ABOUT THIS TASK:
Quote word for word the lines starting at the line with "The width and" and ending at the final line of the entries. Leave out any pictures.

-- RECORD SET follows --

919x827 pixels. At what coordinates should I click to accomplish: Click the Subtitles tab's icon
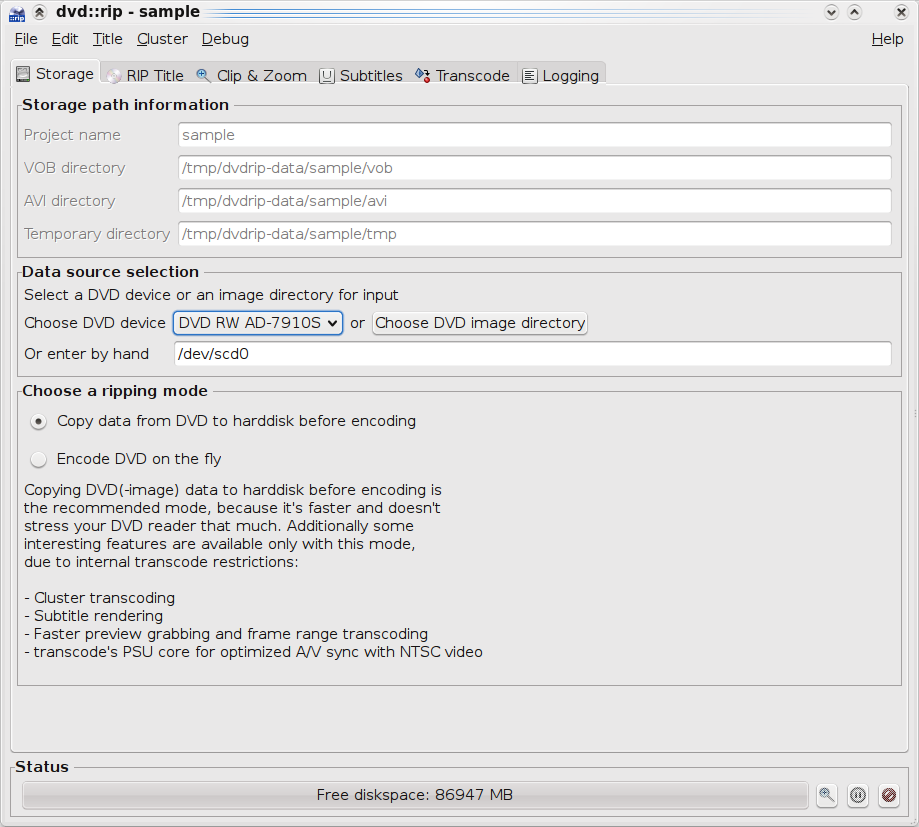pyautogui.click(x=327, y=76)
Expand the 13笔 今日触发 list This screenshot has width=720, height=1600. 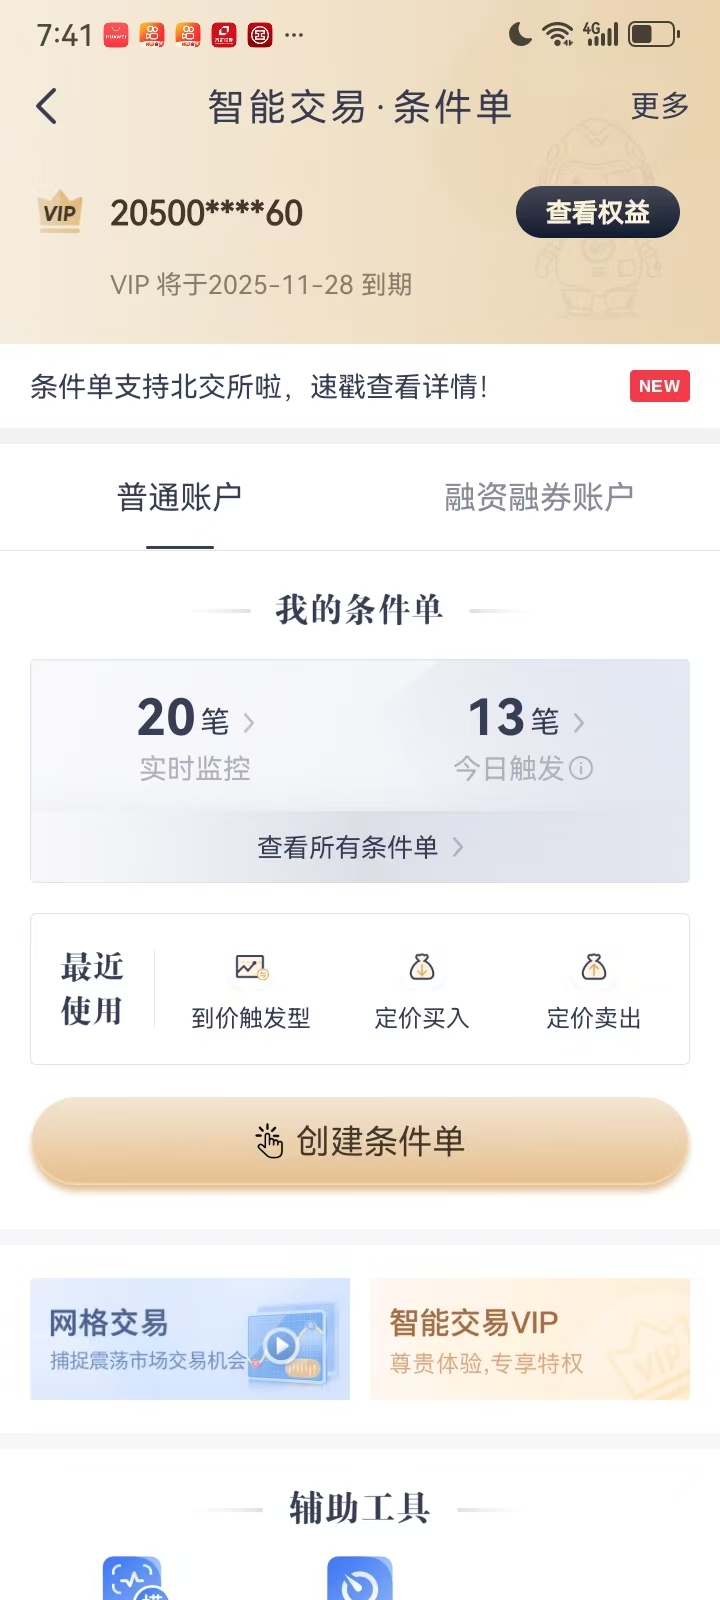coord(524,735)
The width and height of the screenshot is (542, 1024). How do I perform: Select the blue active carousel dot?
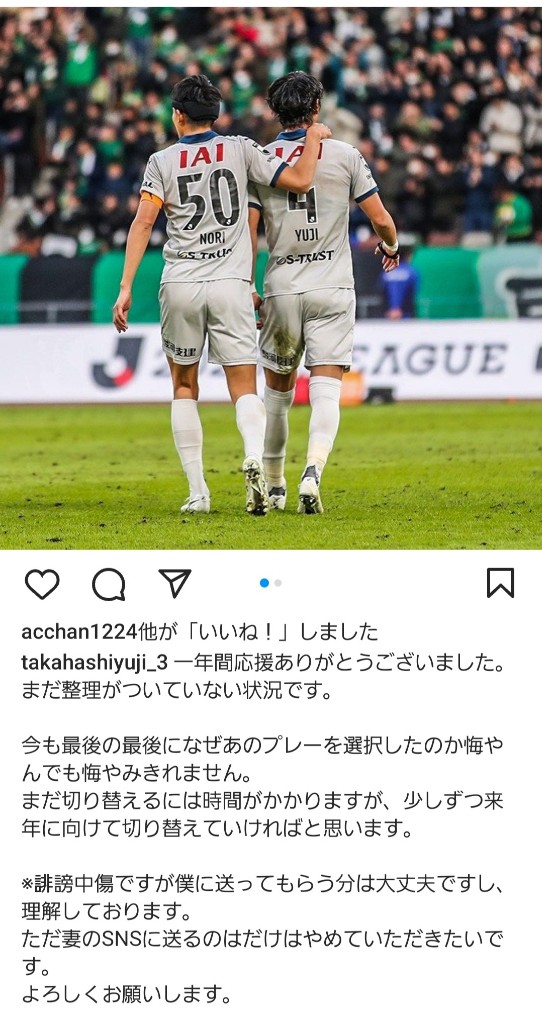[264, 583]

-- RECORD SET concluded --

OUTPUT FOR THIS EXERCISE:
The width and height of the screenshot is (542, 1024). How do I perform: Select the blue active carousel dot?
[264, 583]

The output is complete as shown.